• _Source records_
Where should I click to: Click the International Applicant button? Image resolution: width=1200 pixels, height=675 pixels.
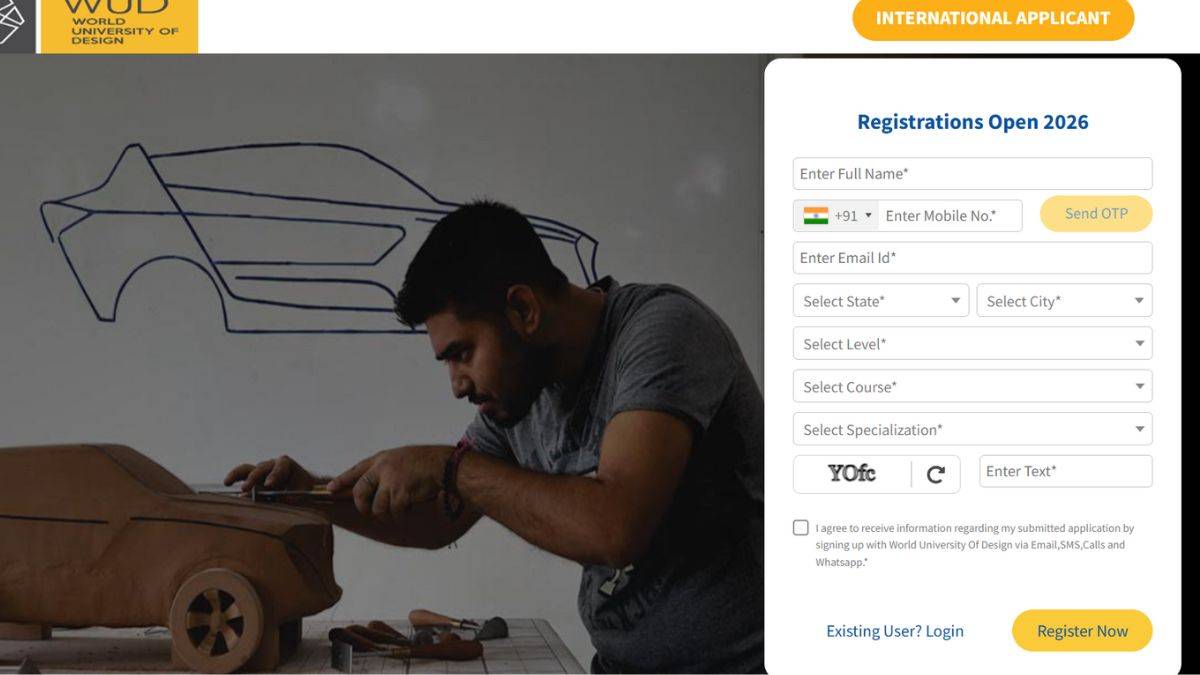coord(992,19)
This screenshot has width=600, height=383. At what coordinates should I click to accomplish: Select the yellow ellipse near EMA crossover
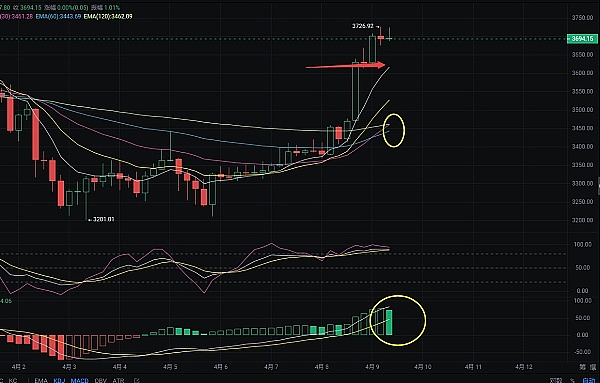[x=394, y=130]
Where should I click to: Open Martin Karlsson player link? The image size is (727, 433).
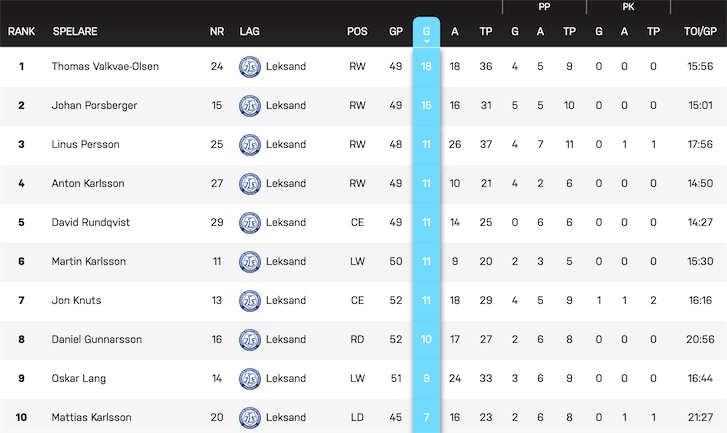(x=89, y=261)
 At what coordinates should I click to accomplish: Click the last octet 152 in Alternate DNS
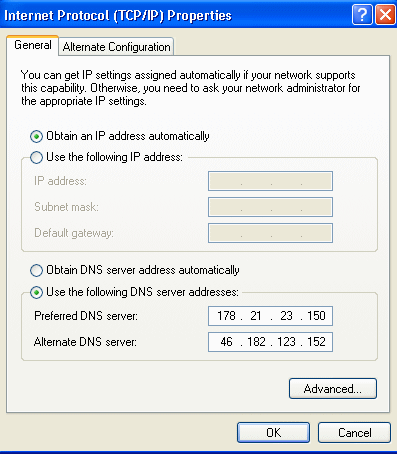316,342
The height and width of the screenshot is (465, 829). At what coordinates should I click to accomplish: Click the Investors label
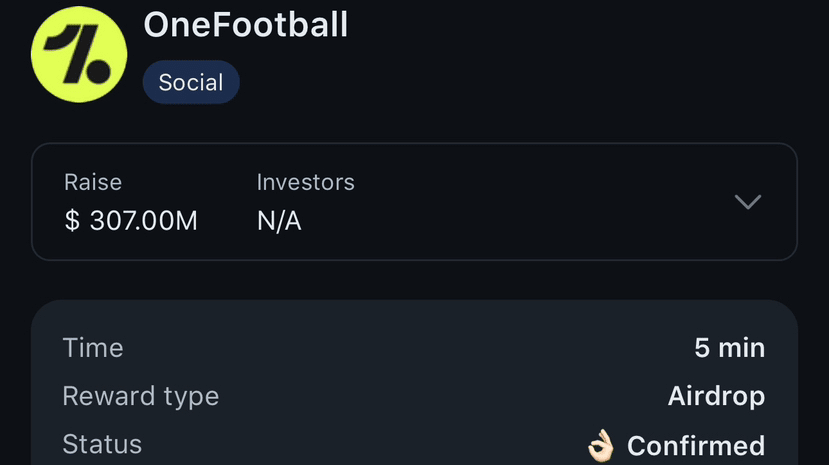click(305, 182)
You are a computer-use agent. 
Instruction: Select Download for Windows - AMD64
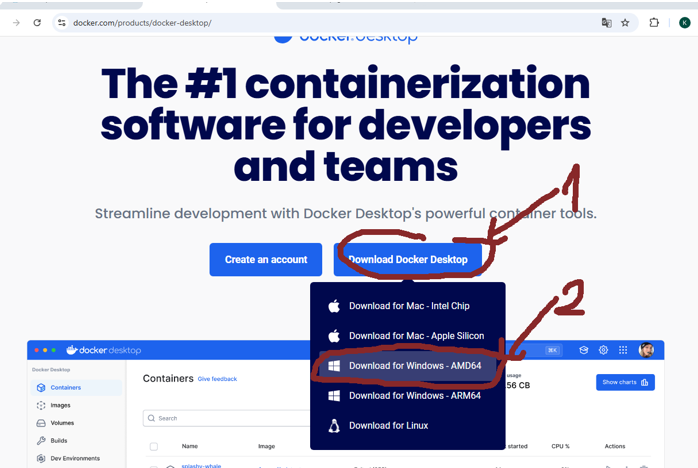[414, 366]
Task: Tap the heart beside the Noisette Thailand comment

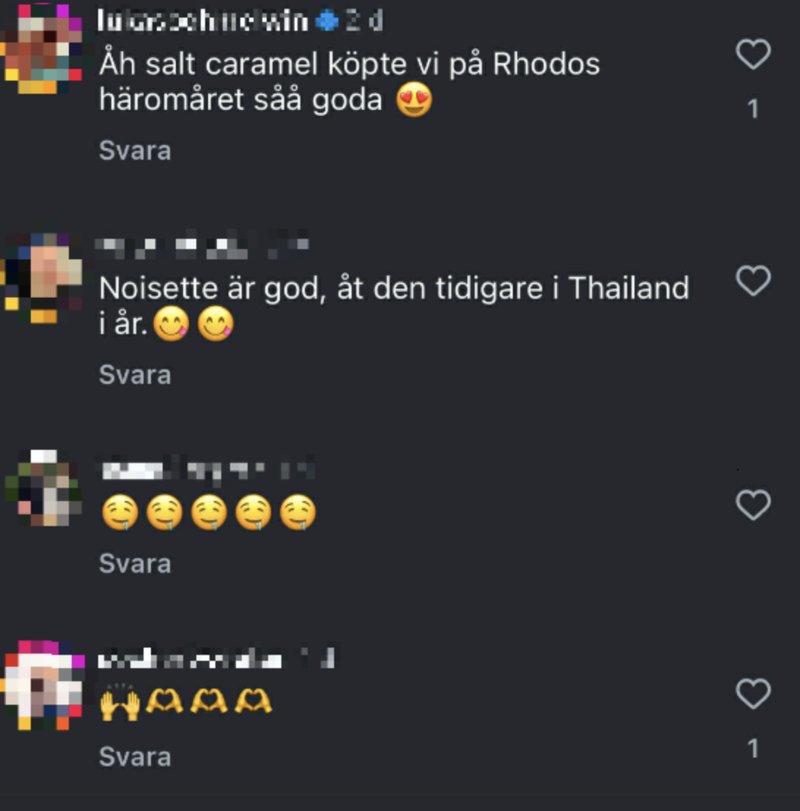Action: point(753,280)
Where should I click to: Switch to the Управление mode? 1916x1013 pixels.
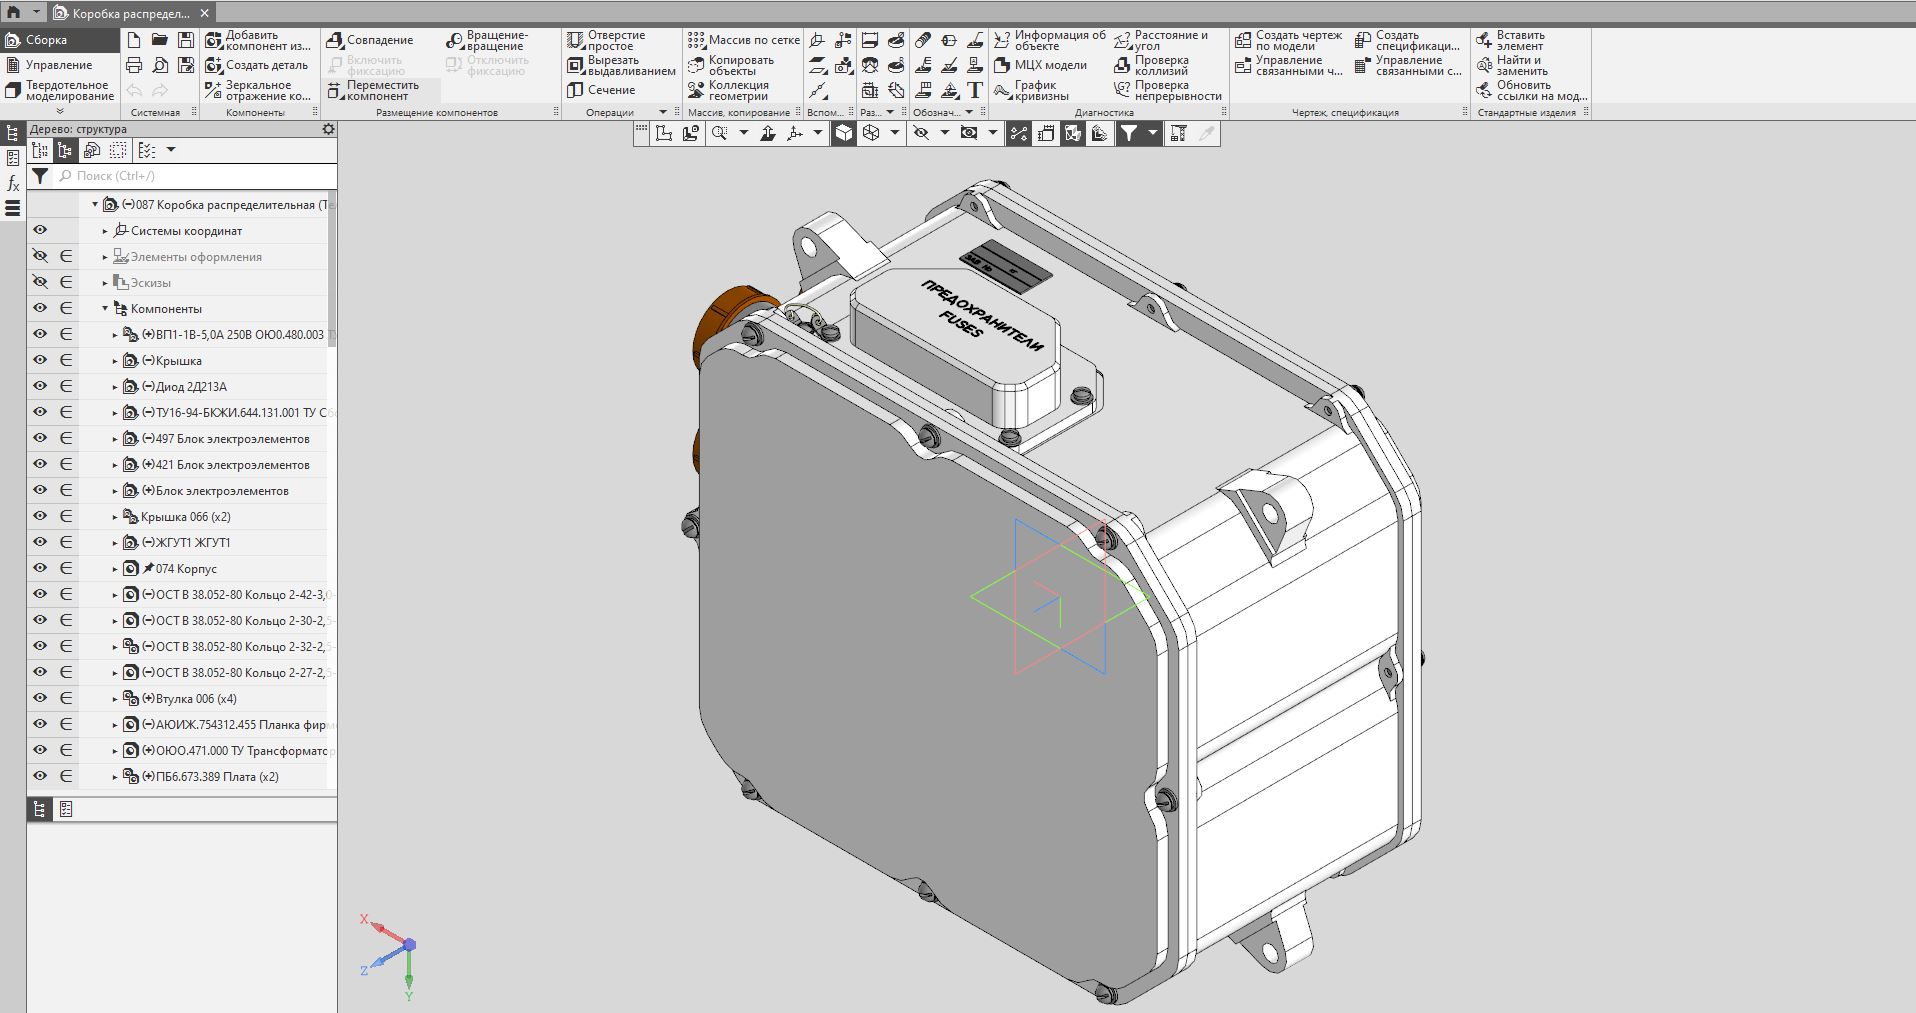pos(58,65)
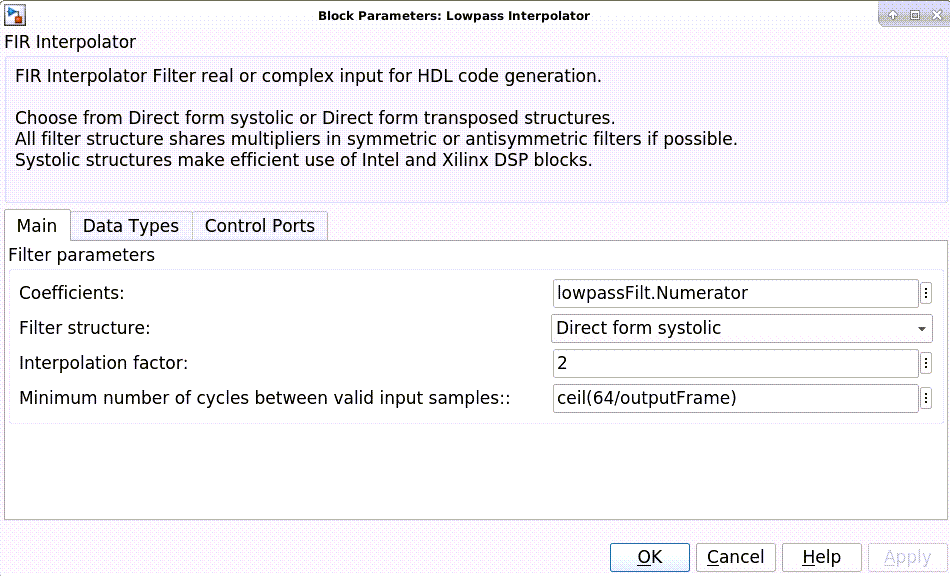Click into the Coefficients input field
This screenshot has height=576, width=950.
(735, 293)
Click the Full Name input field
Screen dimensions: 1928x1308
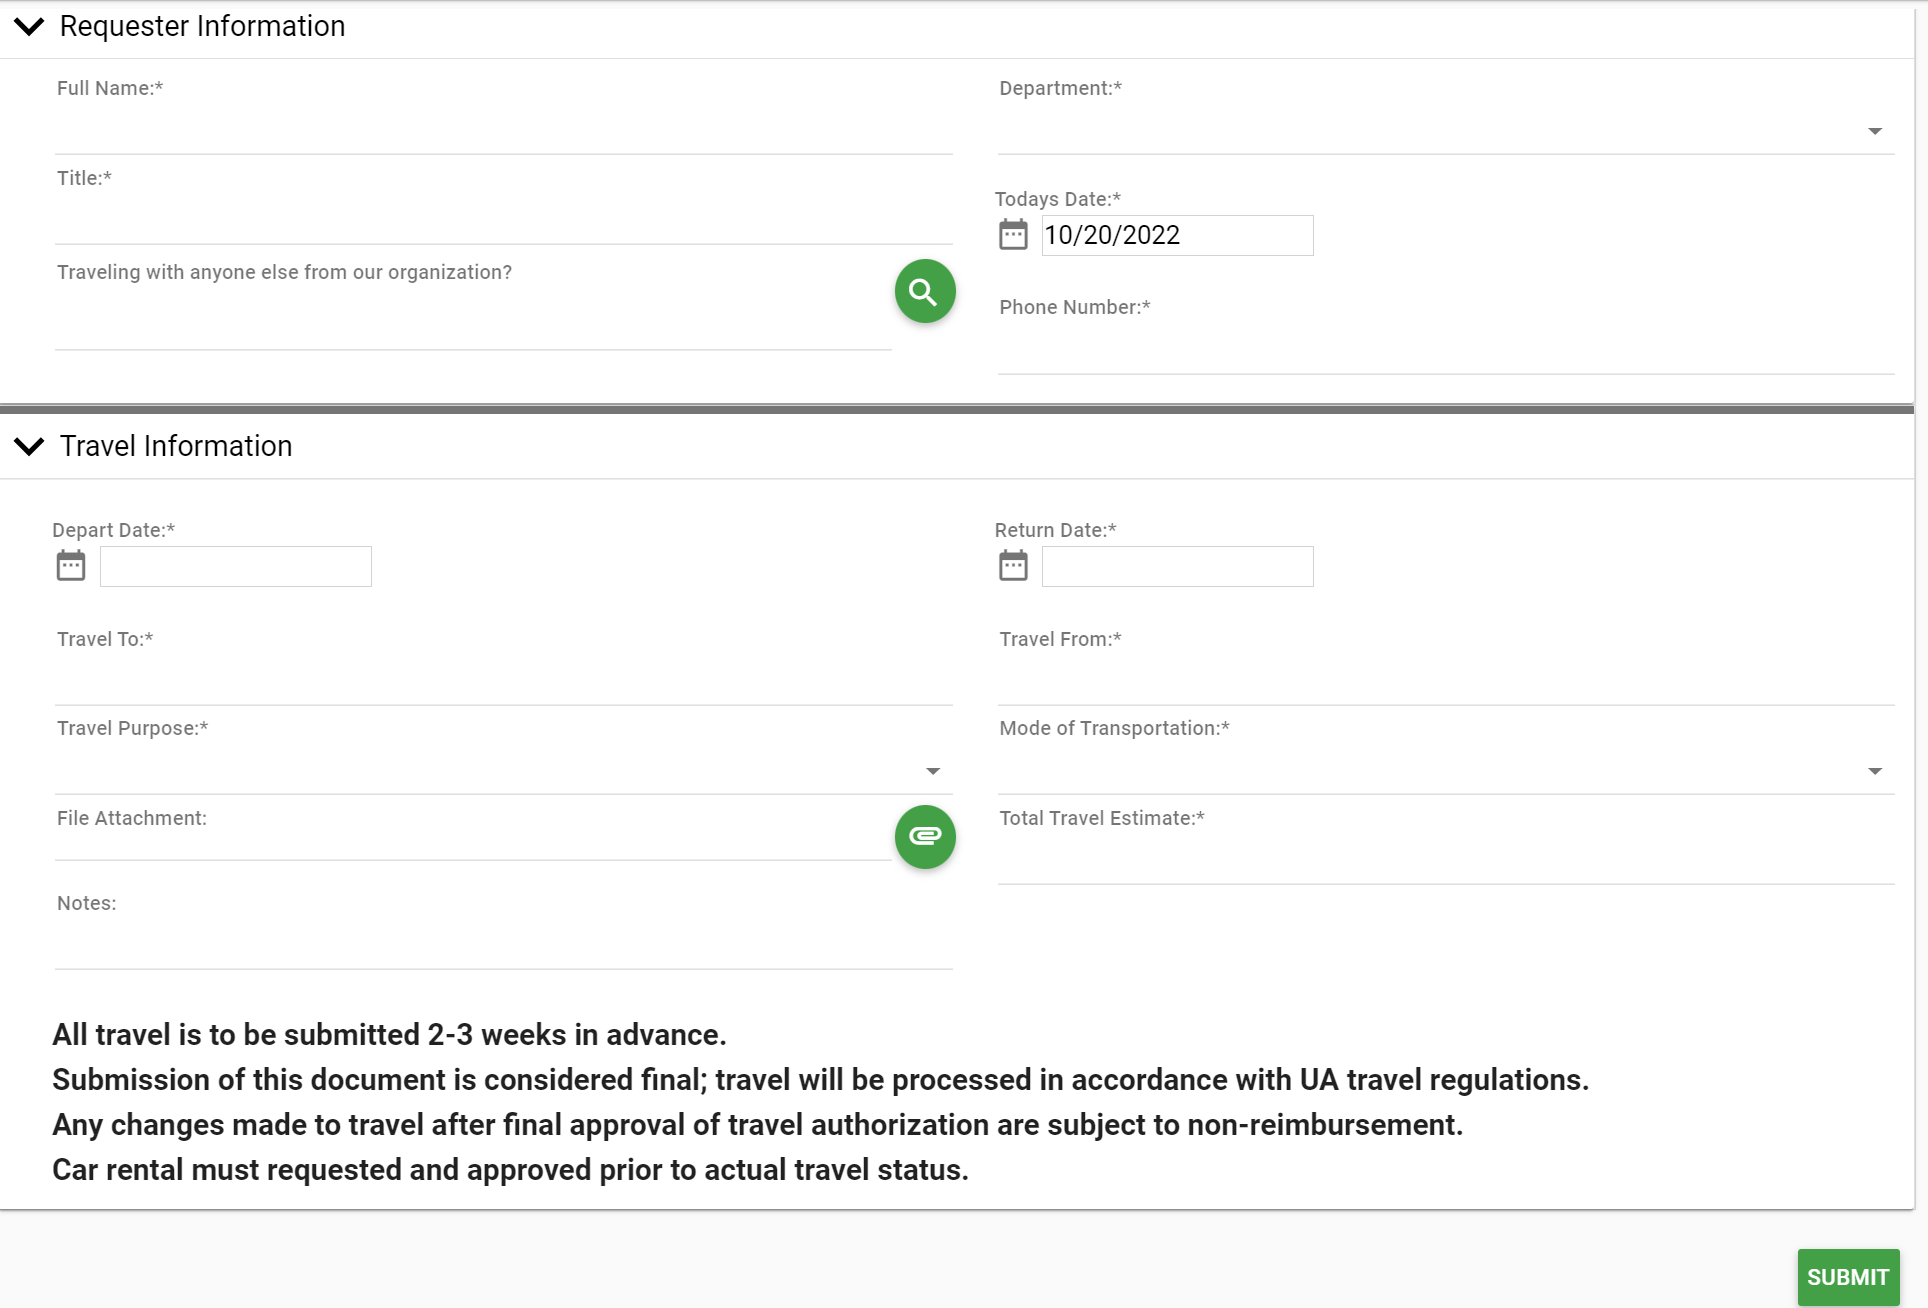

• _YOUR TASK_
The copy should begin at the line containing "Instruction: Select Download" and end at the last line of the data above; please restate those lines word for word without the pictures.

• _RESULT_
Instruction: Select Download for Windows - AMD64
[414, 366]
Task: Tap the heart beside the Noisette Thailand comment

Action: point(753,280)
Where should I click to: Switch to the Управление mode? 1916x1013 pixels.
pos(58,65)
Click into the Coefficients input field
This screenshot has height=576, width=950.
(735, 293)
Click the Full Name input field
Screen dimensions: 1928x1308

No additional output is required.